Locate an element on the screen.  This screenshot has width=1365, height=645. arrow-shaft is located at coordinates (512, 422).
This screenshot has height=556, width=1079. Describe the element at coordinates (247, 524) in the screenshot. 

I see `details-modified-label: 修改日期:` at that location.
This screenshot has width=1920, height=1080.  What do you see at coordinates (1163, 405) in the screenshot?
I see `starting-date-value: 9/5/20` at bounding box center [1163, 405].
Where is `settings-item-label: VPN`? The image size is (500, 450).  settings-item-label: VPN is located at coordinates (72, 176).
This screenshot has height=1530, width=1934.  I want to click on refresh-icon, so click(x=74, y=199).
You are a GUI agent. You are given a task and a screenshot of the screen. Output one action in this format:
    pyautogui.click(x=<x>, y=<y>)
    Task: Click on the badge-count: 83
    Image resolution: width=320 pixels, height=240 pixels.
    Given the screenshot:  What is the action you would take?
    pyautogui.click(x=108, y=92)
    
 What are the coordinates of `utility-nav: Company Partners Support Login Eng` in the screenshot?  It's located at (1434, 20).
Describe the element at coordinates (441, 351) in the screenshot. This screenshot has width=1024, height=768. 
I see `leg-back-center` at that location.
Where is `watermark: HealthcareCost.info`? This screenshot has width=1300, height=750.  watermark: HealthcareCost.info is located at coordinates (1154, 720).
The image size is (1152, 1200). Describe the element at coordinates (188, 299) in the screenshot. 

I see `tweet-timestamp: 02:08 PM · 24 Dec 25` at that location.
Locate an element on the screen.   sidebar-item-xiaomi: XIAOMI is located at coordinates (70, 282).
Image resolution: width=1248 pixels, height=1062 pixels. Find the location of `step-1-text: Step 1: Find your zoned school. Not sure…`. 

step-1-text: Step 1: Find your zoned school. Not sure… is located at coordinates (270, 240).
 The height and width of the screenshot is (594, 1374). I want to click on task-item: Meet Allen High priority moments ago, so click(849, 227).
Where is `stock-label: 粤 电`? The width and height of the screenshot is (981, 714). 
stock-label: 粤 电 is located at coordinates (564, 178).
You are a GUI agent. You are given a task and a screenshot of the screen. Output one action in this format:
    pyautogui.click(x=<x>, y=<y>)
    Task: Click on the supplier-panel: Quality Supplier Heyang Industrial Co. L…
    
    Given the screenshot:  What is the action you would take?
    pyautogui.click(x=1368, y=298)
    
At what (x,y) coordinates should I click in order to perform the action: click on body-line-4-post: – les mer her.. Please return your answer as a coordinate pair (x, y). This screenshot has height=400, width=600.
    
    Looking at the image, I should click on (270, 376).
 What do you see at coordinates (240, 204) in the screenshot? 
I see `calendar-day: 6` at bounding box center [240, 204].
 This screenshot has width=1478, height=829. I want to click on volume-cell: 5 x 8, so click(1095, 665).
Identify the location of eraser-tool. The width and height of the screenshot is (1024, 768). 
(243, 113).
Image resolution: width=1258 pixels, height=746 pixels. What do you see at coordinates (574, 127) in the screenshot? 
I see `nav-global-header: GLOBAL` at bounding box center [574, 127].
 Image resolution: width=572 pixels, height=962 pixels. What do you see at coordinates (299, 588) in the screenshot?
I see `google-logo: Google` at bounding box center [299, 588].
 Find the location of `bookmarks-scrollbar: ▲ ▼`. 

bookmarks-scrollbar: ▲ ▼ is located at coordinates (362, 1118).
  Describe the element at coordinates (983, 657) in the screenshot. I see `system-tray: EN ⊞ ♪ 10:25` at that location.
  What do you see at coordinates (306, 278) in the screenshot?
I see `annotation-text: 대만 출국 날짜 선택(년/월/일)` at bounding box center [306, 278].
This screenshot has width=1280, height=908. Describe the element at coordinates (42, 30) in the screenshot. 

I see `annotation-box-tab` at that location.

● ● ● ● ●

> EXERCISE PROMPT:
Rewrite the entries from the line with "What are the" up to and including the line with "coordinates (70, 282).", changing "Describe" to "Identify" and leaving everything else the same.

> OUTPUT FOR THIS TASK:
 What are the coordinates of `utility-nav: Company Partners Support Login Eng` in the screenshot?  It's located at (1434, 20).
Identify the element at coordinates (441, 351) in the screenshot. This screenshot has width=1024, height=768. 
I see `leg-back-center` at that location.
Where is `watermark: HealthcareCost.info`? This screenshot has width=1300, height=750.  watermark: HealthcareCost.info is located at coordinates (1154, 720).
The image size is (1152, 1200). Identify the element at coordinates (188, 299) in the screenshot. 

I see `tweet-timestamp: 02:08 PM · 24 Dec 25` at that location.
Locate an element on the screen.   sidebar-item-xiaomi: XIAOMI is located at coordinates (70, 282).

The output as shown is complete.